Appendices to the book provide about twenty-five pages of maps and chronology, but they are largely superfluous, and they appear to have been the product of Farmer’s development of the Khokarsan context from the article “Heritage of the Flaming God, an Essay on the History of Opar and Its Relationship to Other Ancient Cultures” by Frank Brueckel and John Harwood in The Burroughs Bulletin. Roy Krenkel’s dozen or so illustrations for Hadon are ink renderings in a loose style, that were probably dynamic and exciting in the originals, but mostly come across as muddy and incoherent in their reproductions here. 
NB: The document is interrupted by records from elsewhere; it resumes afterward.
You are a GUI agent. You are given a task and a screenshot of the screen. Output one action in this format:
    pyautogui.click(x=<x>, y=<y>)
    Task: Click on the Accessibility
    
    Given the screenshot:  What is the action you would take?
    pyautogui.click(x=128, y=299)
The most important observation I can offer to potential readers of this book is that it is not a stand-alone novel. It ends with a cliffhanger, and the sequel Flight to Opar takes up at the very instant that Hadon ends. Farmer repeatedly implies that he is kicking off a long series of books with Hadon, but Flight was the only other Khokarsa/Opar book to be published during his lifetime. It appears that Christopher Paul Carey has subsequently brought further materials into print, posthumously developed from Farmer’s MSS.